Making it simple isn’t simple



Let’s get started.

Putting together the nodes and handlers is going to be somewhat painful, and slow. It might be a bit more fun, along with giving me a way to test the general concept and implementation, if I implement the handlers to help me do a particular experiment or two. There will be no getting away from days of going through, method by method, bit by bit, but this should be a much more interesting way to get started.

When I run the random birth experiment verses the precoded replicators, I’ve noticed that the precoded replicators take much more time to reach negative name fields. Why?

For starters, let’s find out if the precoded figures actually do take longer than the random birth ones. I’ll just setup each experiment and run it until I get a stable population. Then I can save the stable population, restart the system, load that population, and run it. That will give me an idea of how long it takes each one to reach negative name fields, without the results being confused by the time it takes for the population to stabilize.

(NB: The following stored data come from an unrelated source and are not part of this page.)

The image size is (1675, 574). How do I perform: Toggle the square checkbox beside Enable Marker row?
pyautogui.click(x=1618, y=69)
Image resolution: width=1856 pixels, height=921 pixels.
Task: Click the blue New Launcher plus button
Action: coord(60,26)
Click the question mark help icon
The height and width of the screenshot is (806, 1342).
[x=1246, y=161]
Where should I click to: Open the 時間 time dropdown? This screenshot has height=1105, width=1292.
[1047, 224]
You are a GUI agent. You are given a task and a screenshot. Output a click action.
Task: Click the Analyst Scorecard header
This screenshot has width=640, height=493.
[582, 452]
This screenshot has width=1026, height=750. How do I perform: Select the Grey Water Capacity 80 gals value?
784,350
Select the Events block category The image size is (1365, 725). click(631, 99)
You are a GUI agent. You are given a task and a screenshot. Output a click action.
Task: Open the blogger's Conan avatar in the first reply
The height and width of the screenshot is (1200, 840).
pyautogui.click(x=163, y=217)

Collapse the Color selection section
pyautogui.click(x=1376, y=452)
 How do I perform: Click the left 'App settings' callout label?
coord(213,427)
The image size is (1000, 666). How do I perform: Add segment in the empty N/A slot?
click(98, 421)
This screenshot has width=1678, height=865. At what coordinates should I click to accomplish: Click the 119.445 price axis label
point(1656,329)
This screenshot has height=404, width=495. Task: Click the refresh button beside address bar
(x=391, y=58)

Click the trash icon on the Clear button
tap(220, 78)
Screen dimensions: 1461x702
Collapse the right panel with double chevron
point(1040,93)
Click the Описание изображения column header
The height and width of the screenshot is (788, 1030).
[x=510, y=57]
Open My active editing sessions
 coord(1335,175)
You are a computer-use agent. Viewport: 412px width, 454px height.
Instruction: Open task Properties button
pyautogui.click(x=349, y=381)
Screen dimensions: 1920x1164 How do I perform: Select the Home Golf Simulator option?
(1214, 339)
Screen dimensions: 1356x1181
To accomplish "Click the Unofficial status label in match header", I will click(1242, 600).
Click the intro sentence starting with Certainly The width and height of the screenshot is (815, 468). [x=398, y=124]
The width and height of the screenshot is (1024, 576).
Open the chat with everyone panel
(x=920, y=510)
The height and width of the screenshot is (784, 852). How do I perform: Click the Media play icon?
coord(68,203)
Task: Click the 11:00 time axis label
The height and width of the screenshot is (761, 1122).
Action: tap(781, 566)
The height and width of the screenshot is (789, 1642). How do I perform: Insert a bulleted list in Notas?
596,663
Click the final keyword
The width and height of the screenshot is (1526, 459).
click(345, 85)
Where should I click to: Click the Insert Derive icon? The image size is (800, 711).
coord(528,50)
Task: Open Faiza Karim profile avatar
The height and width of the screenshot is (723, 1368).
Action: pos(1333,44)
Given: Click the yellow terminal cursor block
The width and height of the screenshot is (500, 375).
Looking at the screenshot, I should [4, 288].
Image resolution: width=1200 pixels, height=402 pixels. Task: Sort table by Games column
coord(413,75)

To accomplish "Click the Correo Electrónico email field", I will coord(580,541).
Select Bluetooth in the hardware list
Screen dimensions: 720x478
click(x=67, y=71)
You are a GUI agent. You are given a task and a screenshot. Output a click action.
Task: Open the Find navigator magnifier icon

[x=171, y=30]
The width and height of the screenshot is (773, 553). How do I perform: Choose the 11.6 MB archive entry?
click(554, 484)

For this experiment, a stable population is one that continues replicating without ever getting completely wiped out by the death object, and which never needs the birth object to insert new figures—it’s all them and their reproduction.

As the random birth experiment is already set up, we’ll start with them.

Okay, the stable random birth population is running in the background. I’ve got a pile of other things to do today, so I’ll go do those while this one cooks. Fortunately, with multiple cores, my system seems to take about the same amount of time to reach negative name fields, despite whatever else I might be doing with it.

First run, 13 minutes and 1 second.

Second run 13 minutes and eight seconds.

Third run 13 minutes and 9 seconds.

Now to do the same thing with the precoded figures.

It’s been more than 16 minutes, and the name field of the precoded run is just barely over 100,000,000. This already confirms that the precoded figures take much much longer to reach the more than 2,000,000,000 it takes for the name field to flop over to a negative number.

It’s been a bit over a half hour, and the precoded suckers aren’t even at 200,000,000 yet. that means it would take more than five hours to finish up. We can call the fact that the precoded take longer than the random birth figures confirmed.

One possible reason could be the size of the figures. The random birth figures, once stable, are 64 to 65 numbers long, while the precoded, once stable, are 6138 to 6141 long. To check this, I can change the precoded experiment so that it will produce offspring of no more than 75 numbers in length, leaving them at around the same size as the random birth figures.

This will take a moment or two.

Oops.

I got a null pointer exception at the end of that run. I know that after 22 minutes, it was still quite away from done. I hopefully fixed the problem, and this run should run to the end. This is why I want the handlers—so I don’t have bits of code spread out across half a dozen different files to keep track of. It is taking much less time, but still going much slower than the random birth figures.

First run 28:34.

Second run 29:01.

And the third and final run is 28:34

Note that I hard coded the seed for the pseudo-random number generator, so any variations in time are because of different loads on my system, not because of the operations that are taking place—each run is identical.

I have four files open for this simple experiment. That’s how many different places I had to change code. I should be able to change just one line.

The precoded figures are taking roughly 15 minutes longer to have two billion plus children. Why?

My guess is that the precoded figures are calling the random number generator much more than the random figures are. Another possibility is that the random figures generate more children, most of whom die off quickly. I could check that by adding code to a bunch of different places, but if I do it right, I should be able to modify just one file. To make it simple, isn’t simple, but this is a pretty good place to start.